- **Job 1**
Based on the Web-Harvest news page, state whether each of these agrees with it: (a) Web-Harvest 0.5 switched its html-to-xml parser from TagSoup to HtmlCleaner; (b) in Web-Harvest 0.5 the template processor is based on OGNL; (c) Web-Harvest 0.3 added support for HTTP proxy credentials. Answer yes or no for each and quote the deciding words.
- **Job 2**
From the Web-Harvest news page, return word for word the part that opens with the words containing "- Examples adjusted" and closes with "Web-Harvest 0.23 released.".

==== Given text ====

News
October 17th, 2007:
Web-Harvest 1.0 released.
- GUI is introduced.
- html-to-xml processor exposes attributes for controlling cleaner's behaviour.
- More scripting languages and features supported.
- Access to HttpClient in runtime supported.
- Number of other improvements and fixes.
April 16th, 2007:
SVN support is added.
January 16th, 2007:
Web-Harvest 0.5 released.
- html-to-xml parser is changed - HtmlCleaner is used instead of TagSoup.
- Script processor is introduced.
- template processor is now based on BeanShell instead of OGNL.
- Types are introduced in XQuery parameters.
- Few new constructors are added in class ScraperConfiguration.
- file and include processors now support both relative and absolute paths.
- Web-Harvest variables are case-sensitive from this version.
October 27th, 2006:
Web-Harvest 0.3 released.
- HTTP authentication supported - two new optional attributes -
username and password added to http processor.
- URL encoding bug fixed: special character # is no more encoded.
- HTML cleanup fixed - no more default attributes are created if they don't exist in
original XML.
- Examples adjusted and all functional again.
October 12th, 2006:
Web-Harvest 0.261 released.
- Minor bug that caused command line ClassNotFound exception is fixed.
September 28th, 2006:
Web-Harvest 0.26 released.
September 22nd, 2006:
Web-Harvest 0.25 released.
- Support for HTTP proxy credentials added.
September 13th, 2006:
Web-Harvest 0.24 released.
- Relative redirection URLs bug fixed.
September 7th, 2006:
Web-Harvest 0.23 released.
- Support for HTTPS pages with self-signed certificates added.
September 6th, 2006:
Web-Harvest 0.22 released.
- Support for HTTP proxies added.
September 6th, 2006:
Web-Harvest 0.21 released.
- Circular redirection in HTTP client is enabled.
September 4th, 2006:
Licence type changed to BSD.
September 1st, 2006:
Web-Harvest 0.2 released.
|

==== Dataset records ====

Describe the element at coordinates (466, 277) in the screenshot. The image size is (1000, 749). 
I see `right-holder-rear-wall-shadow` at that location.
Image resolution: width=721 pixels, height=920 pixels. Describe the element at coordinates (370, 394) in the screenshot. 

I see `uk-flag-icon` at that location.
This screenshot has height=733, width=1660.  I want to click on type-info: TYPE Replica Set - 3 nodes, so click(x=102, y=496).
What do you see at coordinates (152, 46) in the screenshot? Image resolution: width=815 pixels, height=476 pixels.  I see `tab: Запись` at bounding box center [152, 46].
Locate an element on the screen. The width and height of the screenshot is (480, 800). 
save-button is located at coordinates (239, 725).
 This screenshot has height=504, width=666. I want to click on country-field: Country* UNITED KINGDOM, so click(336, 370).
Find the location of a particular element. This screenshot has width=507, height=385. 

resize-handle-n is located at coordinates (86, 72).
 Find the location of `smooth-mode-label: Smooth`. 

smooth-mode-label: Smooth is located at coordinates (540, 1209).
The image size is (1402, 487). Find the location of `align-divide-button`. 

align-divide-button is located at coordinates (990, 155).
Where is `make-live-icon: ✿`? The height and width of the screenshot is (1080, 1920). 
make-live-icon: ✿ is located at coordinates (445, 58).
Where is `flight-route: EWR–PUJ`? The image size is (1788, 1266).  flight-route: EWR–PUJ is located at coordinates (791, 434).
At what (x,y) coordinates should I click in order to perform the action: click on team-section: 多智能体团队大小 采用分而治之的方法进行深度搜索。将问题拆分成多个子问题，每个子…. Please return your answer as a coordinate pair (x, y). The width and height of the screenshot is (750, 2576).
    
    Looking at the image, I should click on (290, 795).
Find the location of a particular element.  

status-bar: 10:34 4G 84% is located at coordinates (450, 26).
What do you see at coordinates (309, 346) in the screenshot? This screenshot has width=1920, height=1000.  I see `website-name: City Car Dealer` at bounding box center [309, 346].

====

- **Result 1**
(a) Yes: "html-to-xml parser is changed - HtmlCleaner is used instead of TagSoup."
(b) No: "template processor is now based on BeanShell instead of OGNL."
(c) No: "Support for HTTP proxy credentials added." appears under "Web-Harvest 0.25 released.", not under 0.3.

- **Result 2**
- Examples adjusted and all functional again.
October 12th, 2006:
Web-Harvest 0.261 released.
- Minor bug that caused command line ClassNotFound exception is fixed.
September 28th, 2006:
Web-Harvest 0.26 released.
September 22nd, 2006:
Web-Harvest 0.25 released.
- Support for HTTP proxy credentials added.
September 13th, 2006:
Web-Harvest 0.24 released.
- Relative redirection URLs bug fixed.
September 7th, 2006:
Web-Harvest 0.23 released.